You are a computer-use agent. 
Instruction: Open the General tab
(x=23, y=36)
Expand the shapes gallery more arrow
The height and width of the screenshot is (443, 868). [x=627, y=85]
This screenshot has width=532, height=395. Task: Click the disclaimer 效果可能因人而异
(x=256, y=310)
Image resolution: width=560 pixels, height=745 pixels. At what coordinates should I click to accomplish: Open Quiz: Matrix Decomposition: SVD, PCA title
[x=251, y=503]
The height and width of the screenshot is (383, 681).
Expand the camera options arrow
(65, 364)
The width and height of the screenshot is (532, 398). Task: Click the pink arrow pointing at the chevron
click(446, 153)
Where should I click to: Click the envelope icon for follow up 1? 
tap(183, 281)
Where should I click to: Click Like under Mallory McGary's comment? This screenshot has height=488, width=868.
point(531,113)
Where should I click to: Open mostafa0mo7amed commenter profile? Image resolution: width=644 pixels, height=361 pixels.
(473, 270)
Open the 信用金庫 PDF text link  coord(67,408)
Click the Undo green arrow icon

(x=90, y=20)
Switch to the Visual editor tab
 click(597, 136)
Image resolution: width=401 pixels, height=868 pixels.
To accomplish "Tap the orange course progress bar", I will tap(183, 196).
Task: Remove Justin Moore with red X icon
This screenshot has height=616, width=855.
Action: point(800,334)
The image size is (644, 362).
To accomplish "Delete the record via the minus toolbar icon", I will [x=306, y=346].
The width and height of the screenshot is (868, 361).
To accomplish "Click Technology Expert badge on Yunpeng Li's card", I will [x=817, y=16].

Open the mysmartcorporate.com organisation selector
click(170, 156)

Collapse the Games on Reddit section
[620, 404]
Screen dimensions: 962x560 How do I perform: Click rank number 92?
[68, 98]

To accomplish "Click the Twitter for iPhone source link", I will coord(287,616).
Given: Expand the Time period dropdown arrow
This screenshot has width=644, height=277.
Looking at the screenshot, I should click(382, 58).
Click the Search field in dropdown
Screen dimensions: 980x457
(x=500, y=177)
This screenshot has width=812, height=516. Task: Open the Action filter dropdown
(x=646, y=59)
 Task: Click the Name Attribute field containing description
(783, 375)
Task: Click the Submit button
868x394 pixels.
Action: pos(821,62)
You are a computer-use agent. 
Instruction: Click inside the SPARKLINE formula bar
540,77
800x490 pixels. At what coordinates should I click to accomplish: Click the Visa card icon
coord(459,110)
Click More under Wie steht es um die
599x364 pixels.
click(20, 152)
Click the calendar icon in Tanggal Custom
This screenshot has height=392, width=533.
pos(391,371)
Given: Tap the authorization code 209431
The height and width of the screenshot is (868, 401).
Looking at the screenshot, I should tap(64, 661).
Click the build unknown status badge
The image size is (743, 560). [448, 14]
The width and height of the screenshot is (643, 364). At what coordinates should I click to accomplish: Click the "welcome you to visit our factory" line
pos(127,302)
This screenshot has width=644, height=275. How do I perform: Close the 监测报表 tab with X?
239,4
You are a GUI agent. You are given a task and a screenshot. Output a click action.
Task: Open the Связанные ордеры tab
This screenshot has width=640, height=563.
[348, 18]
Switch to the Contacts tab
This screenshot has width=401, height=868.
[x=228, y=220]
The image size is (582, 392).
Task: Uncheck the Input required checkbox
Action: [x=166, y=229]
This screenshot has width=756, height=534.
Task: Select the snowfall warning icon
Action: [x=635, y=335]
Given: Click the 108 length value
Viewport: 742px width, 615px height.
#####
Your task
Please transcribe the material line by line, exactly, from its opening line through the line that contains "Given: Expand the Time period dropdown arrow".

Exercise response
You are a computer-use agent. 
Instruction: Open the General tab
(x=23, y=36)
Expand the shapes gallery more arrow
The height and width of the screenshot is (443, 868). [x=627, y=85]
This screenshot has width=532, height=395. Task: Click the disclaimer 效果可能因人而异
(x=256, y=310)
Image resolution: width=560 pixels, height=745 pixels. At what coordinates should I click to accomplish: Open Quiz: Matrix Decomposition: SVD, PCA title
[x=251, y=503]
The height and width of the screenshot is (383, 681).
Expand the camera options arrow
(65, 364)
The width and height of the screenshot is (532, 398). Task: Click the pink arrow pointing at the chevron
click(446, 153)
Where should I click to: Click the envelope icon for follow up 1? 
tap(183, 281)
Where should I click to: Click Like under Mallory McGary's comment? This screenshot has height=488, width=868.
point(531,113)
Where should I click to: Open mostafa0mo7amed commenter profile? Image resolution: width=644 pixels, height=361 pixels.
(473, 270)
Open the 信用金庫 PDF text link  coord(67,408)
Click the Undo green arrow icon

(x=90, y=20)
Switch to the Visual editor tab
 click(597, 136)
Image resolution: width=401 pixels, height=868 pixels.
To accomplish "Tap the orange course progress bar", I will tap(183, 196).
Task: Remove Justin Moore with red X icon
This screenshot has height=616, width=855.
Action: point(800,334)
The image size is (644, 362).
To accomplish "Delete the record via the minus toolbar icon", I will [x=306, y=346].
The width and height of the screenshot is (868, 361).
To accomplish "Click Technology Expert badge on Yunpeng Li's card", I will [x=817, y=16].

Open the mysmartcorporate.com organisation selector
click(170, 156)

Collapse the Games on Reddit section
[620, 404]
Screen dimensions: 962x560 How do I perform: Click rank number 92?
[68, 98]

To accomplish "Click the Twitter for iPhone source link", I will coord(287,616).
Given: Expand the Time period dropdown arrow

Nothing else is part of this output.